PROVIDED RECORDS:
BEGIN

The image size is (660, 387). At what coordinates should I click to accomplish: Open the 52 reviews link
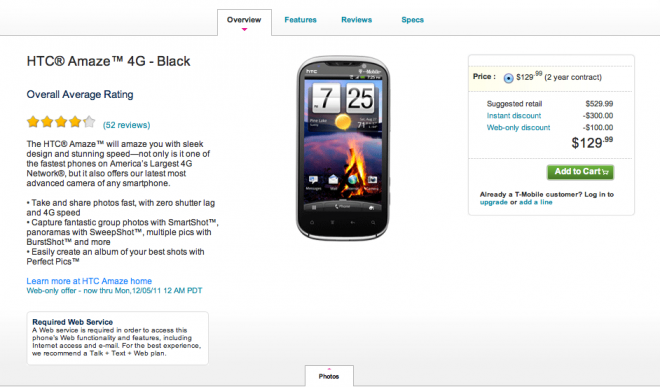127,125
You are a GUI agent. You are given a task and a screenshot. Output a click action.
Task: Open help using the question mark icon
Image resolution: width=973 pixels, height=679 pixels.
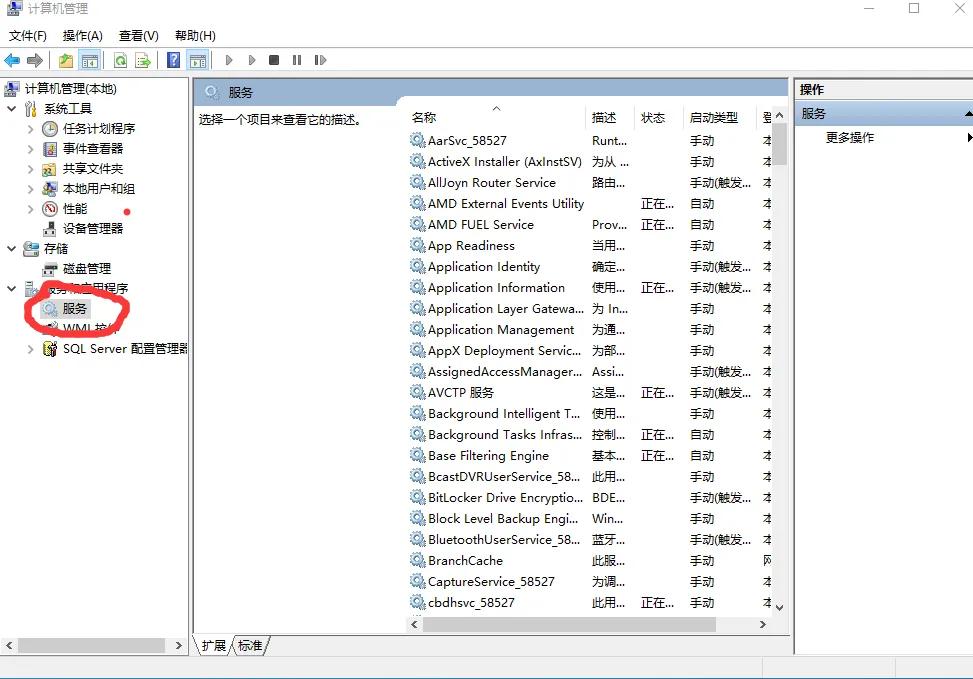click(172, 60)
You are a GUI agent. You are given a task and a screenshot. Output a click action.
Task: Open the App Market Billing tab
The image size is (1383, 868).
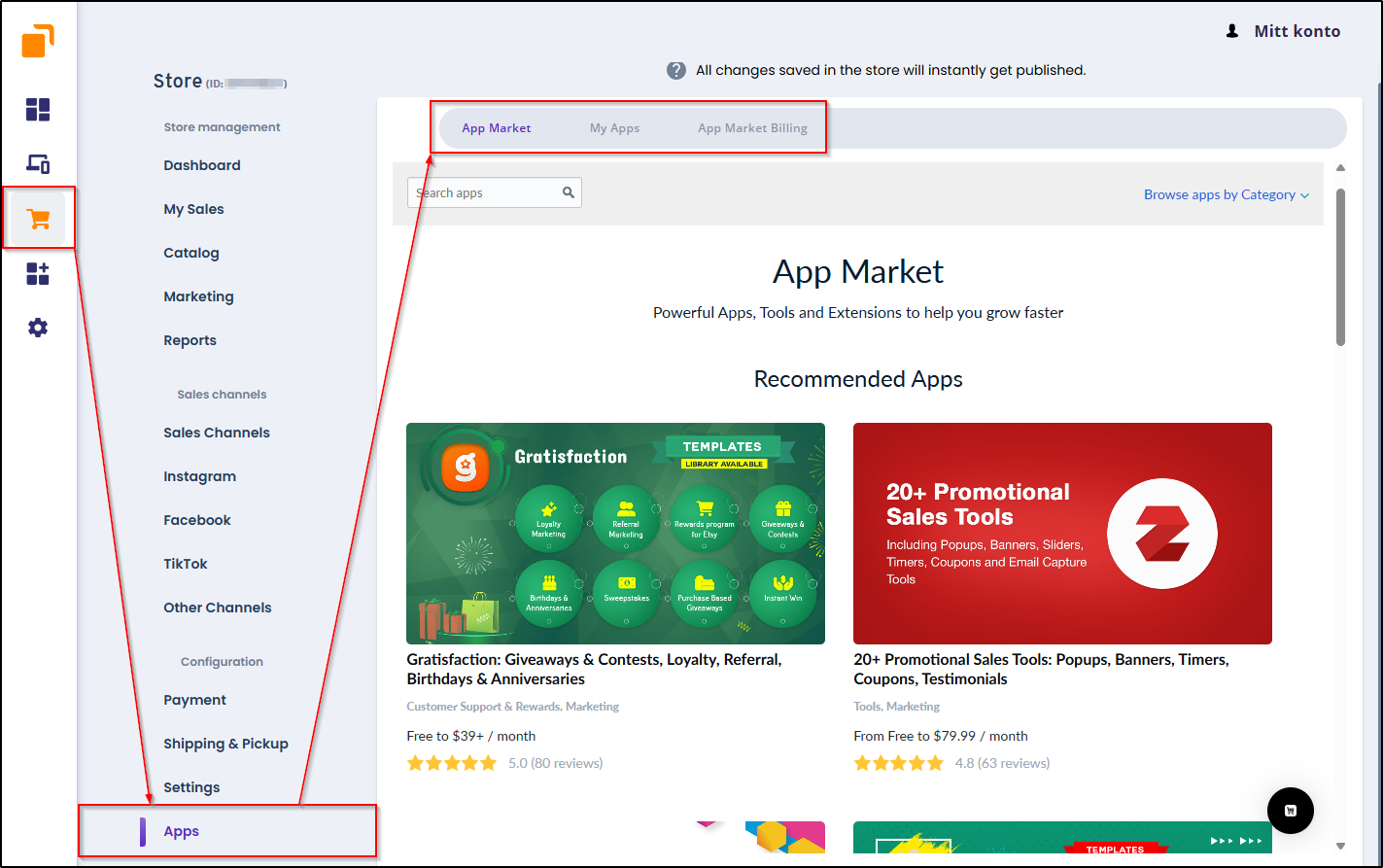[753, 127]
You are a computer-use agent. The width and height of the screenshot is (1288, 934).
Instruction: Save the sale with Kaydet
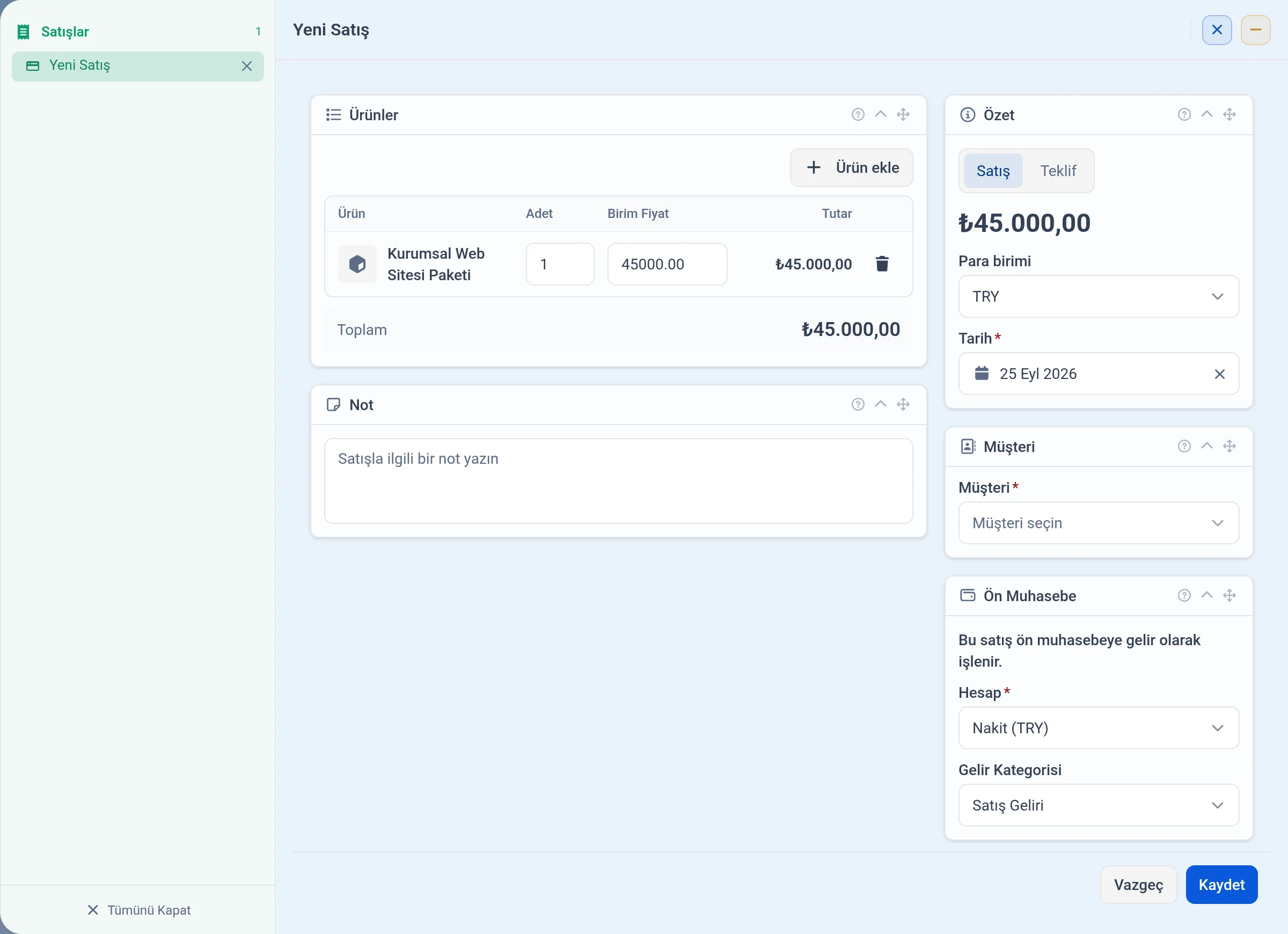coord(1221,885)
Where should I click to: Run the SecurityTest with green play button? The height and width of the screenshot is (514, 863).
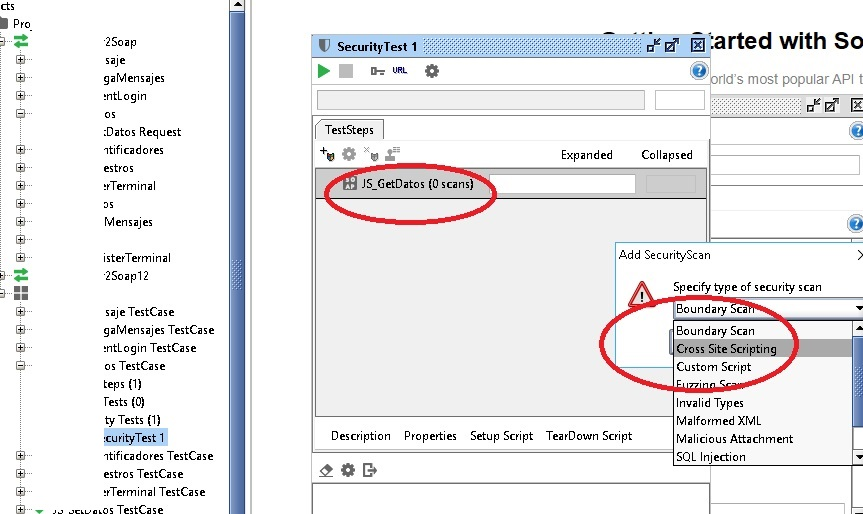tap(324, 71)
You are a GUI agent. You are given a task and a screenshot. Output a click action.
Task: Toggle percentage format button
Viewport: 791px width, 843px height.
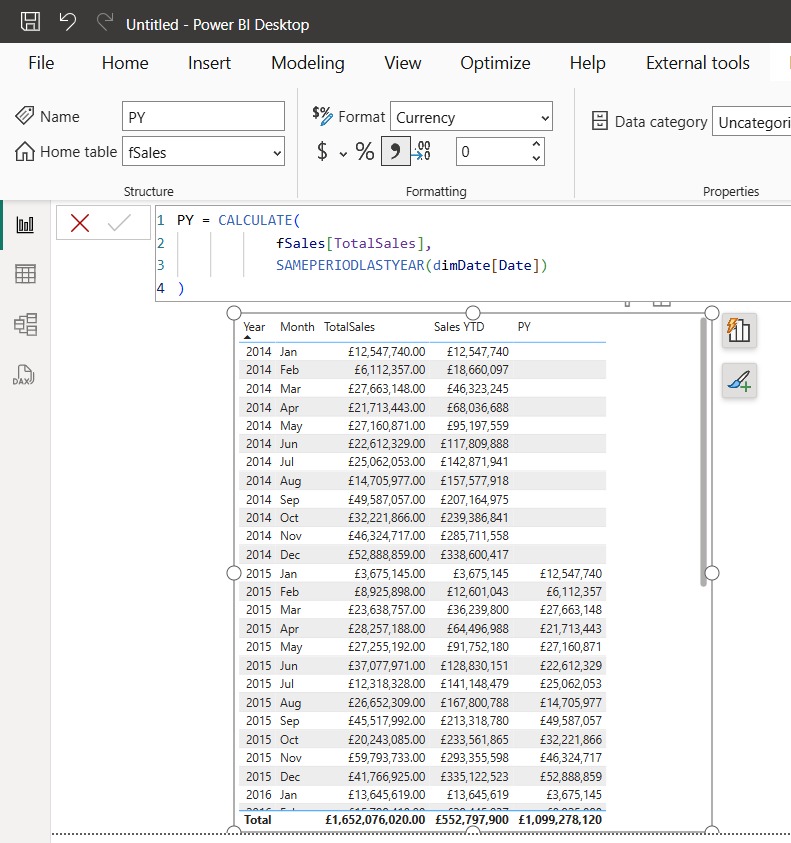tap(365, 152)
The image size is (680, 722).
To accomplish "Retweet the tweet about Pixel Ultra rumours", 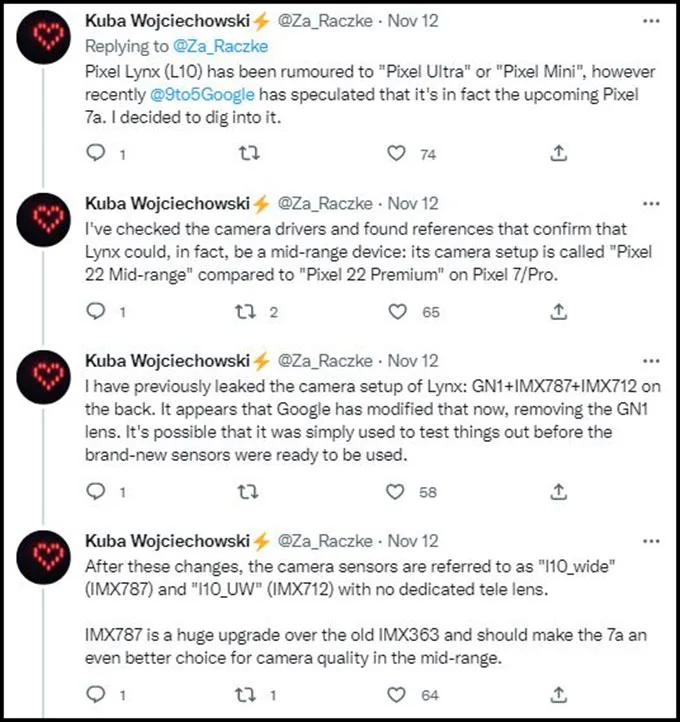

END

YOUR INSTRUCTIONS: An exact copy of every line above, minus the pictures, is the required output.

OUTPUT:
The image size is (660, 387). At what coordinates should I click to accomplish: Open the 52 reviews link
127,125
You are a GUI agent. You are given a task and a screenshot. Output a click action.
Task: Open help using the question mark icon
Image resolution: width=973 pixels, height=679 pixels.
click(172, 60)
You are a GUI agent. You are given a task and a screenshot. Output a click action.
Task: Open the App Market Billing tab
The image size is (1383, 868).
[753, 127]
You are a computer-use agent. The width and height of the screenshot is (1288, 934).
Instruction: Save the sale with Kaydet
coord(1221,885)
Where should I click to: Run the SecurityTest with green play button? The height and width of the screenshot is (514, 863).
tap(324, 71)
You are a GUI agent. You are given a task and a screenshot. Output a click action.
Task: Toggle percentage format button
Viewport: 791px width, 843px height.
tap(365, 152)
The image size is (680, 722).
To accomplish "Retweet the tweet about Pixel Ultra rumours", 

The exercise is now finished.